Sony A7R V's color science is excellent by any objective measure. DXOmark's color depth score of 26.4 bits is outstanding. But Hasselblad's tonal rendering has a character that Sony's more neutral output lacks.

For product and fashion photography where tonal rendering matters to the art director, Hasselblad's color science is a real differentiator. For photojournalism and documentary, Sony's neutrality is actually preferable.

Speed, AF, and Ecosystem

Sony A7R V can shoot 10 fps with full AF tracking. Hasselblad X2D's maximum burst rate is 3 fps — medium format cameras are not fast. For studio and landscape work where speed doesn't matter, this is irrelevant. For any moving subject, it's a hard limitation.

Sony's AI subject recognition AF is among the best in the business. Hasselblad's AF is functional but optimized for static subjects — faces in portraits, products in studio. Wildlife and action photography are outside its design envelope.

Sony's E-mount ecosystem gives access to hundreds of lenses. Hasselblad's XCD mount has a more limited selection of high-quality optics — most photographers choose Hasselblad for specific lenses rather than ecosystem breadth.

Sony A7R V Strengths

  • DXOmark score of 100 — highest measured full-frame sensor
  • 10 fps burst with full AI subject recognition AF
  • Massive E-mount lens ecosystem
  • 61MP at $3,900 — extraordinary value relative to medium format

Hasselblad X2D 100C Strengths

  • 100MP medium format sensor — 1.7× larger capture area than full-frame
  • Hasselblad natural color science — distinctive tonal rendering
  • 100MP enables extreme print sizes and crop flexibility
  • Internal ND filter in X2D body — unique feature at any price

Sony A7R V Weaknesses

  • 61MP sensor is smaller than X2D's 100MP medium format
  • Full-frame depth of field characteristics vs medium format look
  • Sony's color rendering is excellent but less distinctive than Hasselblad

Hasselblad X2D 100C Weaknesses

  • $8,999 — more than double the A7R V
  • Maximum 3 fps burst — unsuitable for any moving subject photography
  • XCD lens ecosystem is limited in variety and flexibility

Best For

  • a: Professional photographers who need the best full-frame image quality with versatile AF and reasonable price
  • b: Commercial and fine art photographers for whom medium format tonal rendering and 100MP output justify the premium

FAQ

Is medium format noticeably different from full-frame?

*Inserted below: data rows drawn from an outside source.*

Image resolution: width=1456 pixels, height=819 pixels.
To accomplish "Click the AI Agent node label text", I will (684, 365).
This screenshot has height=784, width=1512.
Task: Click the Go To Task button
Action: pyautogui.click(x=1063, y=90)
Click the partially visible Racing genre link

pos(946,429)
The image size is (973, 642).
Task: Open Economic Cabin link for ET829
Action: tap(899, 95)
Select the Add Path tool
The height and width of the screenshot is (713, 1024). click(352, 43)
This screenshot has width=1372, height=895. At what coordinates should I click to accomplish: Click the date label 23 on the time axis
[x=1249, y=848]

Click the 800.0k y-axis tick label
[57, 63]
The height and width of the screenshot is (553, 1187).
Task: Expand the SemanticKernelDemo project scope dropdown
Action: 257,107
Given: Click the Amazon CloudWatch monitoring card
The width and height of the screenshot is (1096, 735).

In controlled studio conditions with careful lighting, yes — depth of field characteristics and tonal rendering are distinctive. In field shooting, the differences are subtler.

Can A7R V files be printed at large format?

At 300 PPI, A7R V files print approximately 29×19 inches with full detail. For large-format commercial printing beyond that, medium format has the advantage.

Does Hasselblad X2D have video?

Minimal — the X2D 100C is a stills-only medium format camera. Video is not a design consideration.